北海道や沖縄であれば、一年中寒地型芝生を育てることができるので、オーバーシード無しで一年中緑の芝生を楽しめるよ。
要するに、暖地型芝生と、寒地型西洋芝の成長気温の差を使って、季節によって育てる芝生を切り替える手法です。ただし、暖地型芝生は植えたままで良いのですが、秋の西洋芝の種蒔きは毎年行う必要があります。
オーバーシードのやり方
まずは暖地型の芝生が植えられていることが前提として、オーバーシードの大まかな流れは下記のとおりです。地域によって微妙に時期は異なります。尚、西洋芝=寒地型西洋芝のこと、夏芝=暖地型芝生(高麗芝)のことです。
大雑把な方法は上記のとおりです。実際には肥料や水やりなども必要になっています。オーバーシードの方法は下記ページで詳しく紹介しているので見てください。
オーバーシードは難しいです
オーバーシードは、芝生の手入れの中でも難易度が高く、手順やタイミングを間違うと失敗してしまいます。
失敗例としては、
- 西洋芝の種まきが均一に出来ていなかったため芝生のムラが出来た
- 夏芝の低刈りやサッチングが不十分で西洋芝の芽が出ない
- 春のトランジッションが遅れて夏芝が育たない
などがあります。
まずは、トランジッションの方法を知っていて、タイミングよくできること、そして冬の間もメンテナンスができること、そして、ご自身がどこまで芝生に手間暇をかけられるかを考慮して判断してください。
オーバーシーディングに使用する品種について
ご質問の方は、高麗芝を植えられていますが、高麗芝は西洋芝に比べると繁殖力が弱いので、オーバーシードには向いていません。本来、オーバーシードに使用する夏芝は、繁殖力の強い暖地型西洋芝を使用します。よく使われるのが「ティフトン」や「バミューダグラス」です。
これから芝生を植える方でオーバーシードを検討している人は夏芝を「ティフトン」や「バミューダグラス」で植えるようにしてください、
寒地型の西洋芝には、成長スピードが早く、夏の暑さに弱い性質が必要です。そのため、ライグラス類の「ペレニアルライグラス」や「アニュアルライグラス」がよく使われています。
もうすでに高麗芝を植えている場合は、タキイ種苗の「サツキワセ」を使ってオーバーシードしてください。サツキワセは、ペレニアルライグラスとイタリアンライグラスの交配種で、タキイ種苗が開発したオーバーシード専用の品種です。
着色剤を使うことで冬でも緑にできる。
「一年中緑の芝生を楽しみたいけど手間暇をかけたくない」ようなワガママな人には芝生用の着色剤という裏技をオススメします。
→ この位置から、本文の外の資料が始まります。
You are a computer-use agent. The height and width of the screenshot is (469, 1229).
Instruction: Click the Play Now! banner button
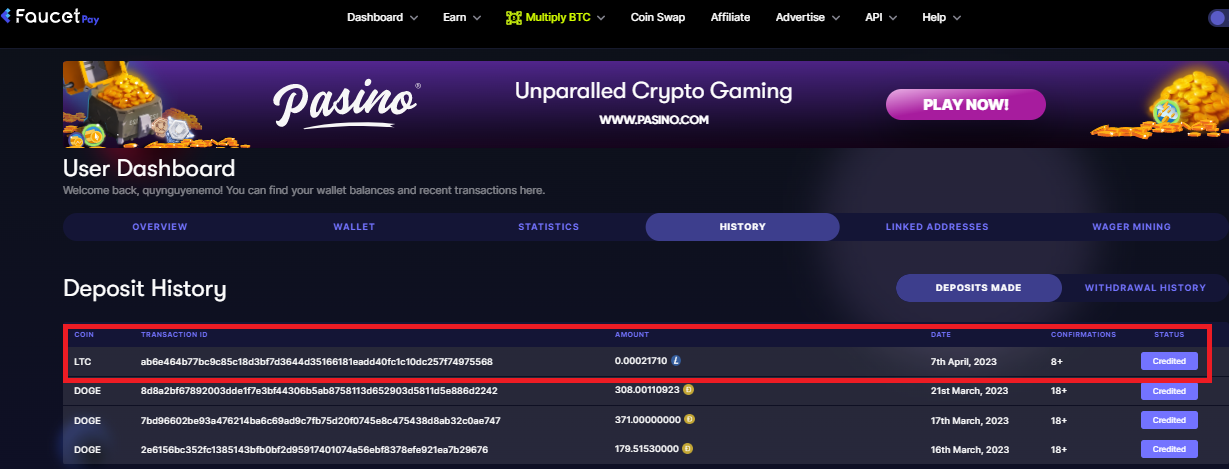coord(965,104)
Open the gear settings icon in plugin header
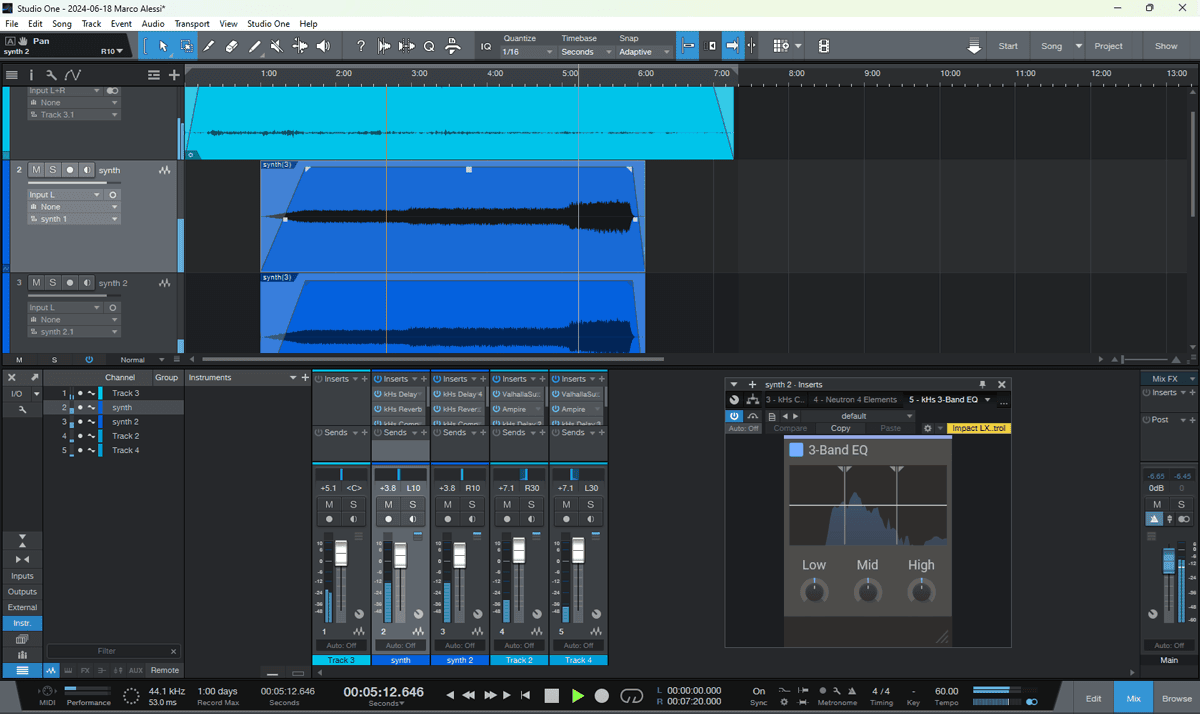1200x714 pixels. pyautogui.click(x=927, y=428)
要するに枯れた芝に色を塗ってしまう方法です。この方法だと、秋から冬にかけて定期的に着色剤を散布することで、冬の間でも緑の芝生を楽しむことができます。
着色剤を散布する手間はかかりますが、西洋芝に切り替える必要がないので最小限の手間で、一年中緑の芝生を育てる事ができます。